Written exercise -> Can you recast every line of the items below as a numbered list, leaving out the blank lines?

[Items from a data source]

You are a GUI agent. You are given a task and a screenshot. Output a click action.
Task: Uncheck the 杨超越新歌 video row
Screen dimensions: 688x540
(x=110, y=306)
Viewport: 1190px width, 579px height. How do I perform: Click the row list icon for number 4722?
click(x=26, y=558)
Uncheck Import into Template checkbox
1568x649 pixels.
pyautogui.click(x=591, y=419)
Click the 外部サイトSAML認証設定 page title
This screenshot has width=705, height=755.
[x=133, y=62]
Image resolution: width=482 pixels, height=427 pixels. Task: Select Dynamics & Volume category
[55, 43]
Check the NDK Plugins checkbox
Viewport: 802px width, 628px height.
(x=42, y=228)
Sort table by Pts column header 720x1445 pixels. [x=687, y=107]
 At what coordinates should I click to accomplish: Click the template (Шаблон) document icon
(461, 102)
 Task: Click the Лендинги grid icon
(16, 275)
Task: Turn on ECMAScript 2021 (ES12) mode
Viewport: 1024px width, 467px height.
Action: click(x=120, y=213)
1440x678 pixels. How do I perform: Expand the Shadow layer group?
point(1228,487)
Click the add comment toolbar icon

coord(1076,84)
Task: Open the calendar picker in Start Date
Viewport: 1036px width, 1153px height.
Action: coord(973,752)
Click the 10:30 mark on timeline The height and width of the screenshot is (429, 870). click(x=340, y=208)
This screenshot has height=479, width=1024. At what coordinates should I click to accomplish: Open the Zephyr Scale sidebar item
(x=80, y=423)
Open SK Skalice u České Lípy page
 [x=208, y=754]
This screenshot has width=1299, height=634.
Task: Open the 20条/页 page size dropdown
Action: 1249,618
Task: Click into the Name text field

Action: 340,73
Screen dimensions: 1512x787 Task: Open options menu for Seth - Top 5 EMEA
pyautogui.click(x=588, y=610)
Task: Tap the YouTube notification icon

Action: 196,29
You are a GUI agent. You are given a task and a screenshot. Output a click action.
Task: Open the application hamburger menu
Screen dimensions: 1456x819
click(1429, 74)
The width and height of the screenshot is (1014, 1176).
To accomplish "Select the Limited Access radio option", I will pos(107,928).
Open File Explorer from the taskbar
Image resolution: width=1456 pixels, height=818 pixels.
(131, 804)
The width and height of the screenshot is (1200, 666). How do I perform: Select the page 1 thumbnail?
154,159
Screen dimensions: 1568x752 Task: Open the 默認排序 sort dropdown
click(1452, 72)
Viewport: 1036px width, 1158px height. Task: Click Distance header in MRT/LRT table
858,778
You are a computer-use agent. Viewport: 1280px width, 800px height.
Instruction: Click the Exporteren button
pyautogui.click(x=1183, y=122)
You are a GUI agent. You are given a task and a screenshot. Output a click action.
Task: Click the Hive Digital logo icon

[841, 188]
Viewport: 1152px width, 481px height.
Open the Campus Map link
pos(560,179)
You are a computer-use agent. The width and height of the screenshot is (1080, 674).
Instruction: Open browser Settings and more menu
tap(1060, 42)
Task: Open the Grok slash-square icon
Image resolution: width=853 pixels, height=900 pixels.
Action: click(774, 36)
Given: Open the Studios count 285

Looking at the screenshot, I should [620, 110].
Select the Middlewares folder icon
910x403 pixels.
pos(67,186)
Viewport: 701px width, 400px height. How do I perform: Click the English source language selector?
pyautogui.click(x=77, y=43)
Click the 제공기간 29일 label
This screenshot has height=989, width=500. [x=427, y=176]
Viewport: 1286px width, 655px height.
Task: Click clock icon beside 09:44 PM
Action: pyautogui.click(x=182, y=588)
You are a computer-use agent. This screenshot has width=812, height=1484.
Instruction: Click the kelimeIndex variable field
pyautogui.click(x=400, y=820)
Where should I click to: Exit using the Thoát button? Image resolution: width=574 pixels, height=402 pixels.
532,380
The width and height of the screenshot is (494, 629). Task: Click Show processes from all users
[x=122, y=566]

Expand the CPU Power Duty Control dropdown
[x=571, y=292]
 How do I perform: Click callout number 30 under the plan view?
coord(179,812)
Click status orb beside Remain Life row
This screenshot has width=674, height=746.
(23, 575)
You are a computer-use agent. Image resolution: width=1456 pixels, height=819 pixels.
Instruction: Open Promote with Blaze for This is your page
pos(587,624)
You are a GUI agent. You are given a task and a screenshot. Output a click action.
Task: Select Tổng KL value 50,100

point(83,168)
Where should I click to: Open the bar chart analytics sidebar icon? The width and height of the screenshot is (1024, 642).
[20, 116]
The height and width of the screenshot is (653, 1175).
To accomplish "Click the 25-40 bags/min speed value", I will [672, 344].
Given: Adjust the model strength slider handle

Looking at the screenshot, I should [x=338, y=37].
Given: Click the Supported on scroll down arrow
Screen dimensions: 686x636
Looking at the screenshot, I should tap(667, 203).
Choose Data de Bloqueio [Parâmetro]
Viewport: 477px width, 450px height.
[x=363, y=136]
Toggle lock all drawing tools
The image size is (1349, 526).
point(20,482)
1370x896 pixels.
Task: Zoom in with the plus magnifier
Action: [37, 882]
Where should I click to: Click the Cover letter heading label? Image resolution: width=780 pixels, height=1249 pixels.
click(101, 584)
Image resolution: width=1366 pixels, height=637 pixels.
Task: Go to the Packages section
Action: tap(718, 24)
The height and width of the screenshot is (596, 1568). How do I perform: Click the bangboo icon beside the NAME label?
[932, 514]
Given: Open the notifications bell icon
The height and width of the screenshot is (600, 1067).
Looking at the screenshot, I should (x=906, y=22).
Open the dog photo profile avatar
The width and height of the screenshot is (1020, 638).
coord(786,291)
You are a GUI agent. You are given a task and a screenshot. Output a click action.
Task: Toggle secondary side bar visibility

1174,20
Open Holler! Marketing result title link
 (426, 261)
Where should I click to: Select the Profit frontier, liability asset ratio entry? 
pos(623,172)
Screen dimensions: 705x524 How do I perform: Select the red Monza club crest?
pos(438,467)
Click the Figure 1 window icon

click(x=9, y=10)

Correct result ->
1. You are a GUI agent. You are given a task and a screenshot. Output a click action.
2. Task: Uncheck the 杨超越新歌 video row
3. Screen dimensions: 688x540
4. (x=110, y=306)
5. Viewport: 1190px width, 579px height. How do I perform: Click the row list icon for number 4722?
6. click(x=26, y=558)
7. Uncheck Import into Template checkbox
8. 1568x649 pixels.
9. pyautogui.click(x=591, y=419)
10. Click the 外部サイトSAML認証設定 page title
11. This screenshot has width=705, height=755.
12. [x=133, y=62]
13. Image resolution: width=482 pixels, height=427 pixels. Task: Select Dynamics & Volume category
14. [55, 43]
15. Check the NDK Plugins checkbox
16. Viewport: 802px width, 628px height.
17. (x=42, y=228)
18. Sort table by Pts column header 720x1445 pixels. [x=687, y=107]
19.  At what coordinates should I click to accomplish: Click the template (Шаблон) document icon
20. (461, 102)
21.  Task: Click the Лендинги grid icon
22. (16, 275)
23. Task: Turn on ECMAScript 2021 (ES12) mode
24. Viewport: 1024px width, 467px height.
25. Action: click(x=120, y=213)
26. 1440x678 pixels. How do I perform: Expand the Shadow layer group?
27. point(1228,487)
28. Click the add comment toolbar icon
29. coord(1076,84)
30. Task: Open the calendar picker in Start Date
31. Viewport: 1036px width, 1153px height.
32. Action: coord(973,752)
33. Click the 10:30 mark on timeline The height and width of the screenshot is (429, 870). click(x=340, y=208)
34. This screenshot has height=479, width=1024. At what coordinates should I click to accomplish: Open the Zephyr Scale sidebar item
35. (x=80, y=423)
36. Open SK Skalice u České Lípy page
37.  [x=208, y=754]
38. This screenshot has width=1299, height=634.
39. Task: Open the 20条/页 page size dropdown
40. Action: 1249,618
41. Task: Click into the Name text field
42. Action: 340,73
43. Screen dimensions: 1512x787 Task: Open options menu for Seth - Top 5 EMEA
44. pyautogui.click(x=588, y=610)
45. Task: Tap the YouTube notification icon
46. Action: 196,29
47. You are a GUI agent. You are given a task and a screenshot. Output a click action.
48. Task: Open the application hamburger menu
49. Screen dimensions: 1456x819
50. click(1429, 74)
51. The width and height of the screenshot is (1014, 1176).
52. To accomplish "Select the Limited Access radio option", I will pos(107,928).
53. Open File Explorer from the taskbar
54. Image resolution: width=1456 pixels, height=818 pixels.
55. (131, 804)
56. The width and height of the screenshot is (1200, 666). How do I perform: Select the page 1 thumbnail?
57. 154,159
58. Screen dimensions: 1568x752 Task: Open the 默認排序 sort dropdown
59. click(1452, 72)
60. Viewport: 1036px width, 1158px height. Task: Click Distance header in MRT/LRT table
61. 858,778
62. You are a computer-use agent. Viewport: 1280px width, 800px height.
63. Instruction: Click the Exporteren button
64. pyautogui.click(x=1183, y=122)
65. You are a GUI agent. You are given a task and a screenshot. Output a click action.
66. Task: Click the Hive Digital logo icon
67. [841, 188]
68. Viewport: 1152px width, 481px height.
69. Open the Campus Map link
70. pos(560,179)
71. You are a computer-use agent. The width and height of the screenshot is (1080, 674).
72. Instruction: Open browser Settings and more menu
73. tap(1060, 42)
74. Task: Open the Grok slash-square icon
75. Image resolution: width=853 pixels, height=900 pixels.
76. Action: click(774, 36)
77. Given: Open the Studios count 285
78. Looking at the screenshot, I should [620, 110].
79. Select the Middlewares folder icon
80. 910x403 pixels.
81. pos(67,186)
82. Viewport: 701px width, 400px height. How do I perform: Click the English source language selector?
83. pyautogui.click(x=77, y=43)
84. Click the 제공기간 29일 label
85. This screenshot has height=989, width=500. [x=427, y=176]
86. Viewport: 1286px width, 655px height.
87. Task: Click clock icon beside 09:44 PM
88. Action: pyautogui.click(x=182, y=588)
89. You are a computer-use agent. This screenshot has width=812, height=1484.
90. Instruction: Click the kelimeIndex variable field
91. pyautogui.click(x=400, y=820)
92. Where should I click to: Exit using the Thoát button? Image resolution: width=574 pixels, height=402 pixels.
93. 532,380
94. The width and height of the screenshot is (494, 629). Task: Click Show processes from all users
95. [x=122, y=566]
96. Expand the CPU Power Duty Control dropdown
97. [x=571, y=292]
98.  How do I perform: Click callout number 30 under the plan view?
99. coord(179,812)
100. Click status orb beside Remain Life row
101. This screenshot has width=674, height=746.
102. (23, 575)
103. You are a computer-use agent. Image resolution: width=1456 pixels, height=819 pixels.
104. Instruction: Open Promote with Blaze for This is your page
105. pos(587,624)
106. You are a GUI agent. You are given a task and a screenshot. Output a click action.
107. Task: Select Tổng KL value 50,100
108. point(83,168)
109. Where should I click to: Open the bar chart analytics sidebar icon? The width and height of the screenshot is (1024, 642).
110. [20, 116]
111. The height and width of the screenshot is (653, 1175).
112. To accomplish "Click the 25-40 bags/min speed value", I will [672, 344].
113. Given: Adjust the model strength slider handle
114. Looking at the screenshot, I should [x=338, y=37].
115. Given: Click the Supported on scroll down arrow
116. Screen dimensions: 686x636
117. Looking at the screenshot, I should tap(667, 203).
118. Choose Data de Bloqueio [Parâmetro]
119. Viewport: 477px width, 450px height.
120. [x=363, y=136]
121. Toggle lock all drawing tools
122. The image size is (1349, 526).
123. point(20,482)
124. 1370x896 pixels.
125. Task: Zoom in with the plus magnifier
126. Action: [37, 882]
127. Where should I click to: Click the Cover letter heading label? Image resolution: width=780 pixels, height=1249 pixels.
128. click(101, 584)
129. Image resolution: width=1366 pixels, height=637 pixels.
130. Task: Go to the Packages section
131. Action: tap(718, 24)
132. The height and width of the screenshot is (596, 1568). How do I perform: Click the bangboo icon beside the NAME label?
133. [932, 514]
134. Given: Open the notifications bell icon
135. The height and width of the screenshot is (600, 1067).
136. Looking at the screenshot, I should (x=906, y=22).
137. Open the dog photo profile avatar
138. The width and height of the screenshot is (1020, 638).
139. coord(786,291)
140. You are a GUI agent. You are given a task and a screenshot. Output a click action.
141. Task: Toggle secondary side bar visibility
142. 1174,20
143. Open Holler! Marketing result title link
144.  (426, 261)
145. Where should I click to: Select the Profit frontier, liability asset ratio entry? 
146. pos(623,172)
147. Screen dimensions: 705x524 How do I perform: Select the red Monza club crest?
148. pos(438,467)
149. Click the Figure 1 window icon
150. click(x=9, y=10)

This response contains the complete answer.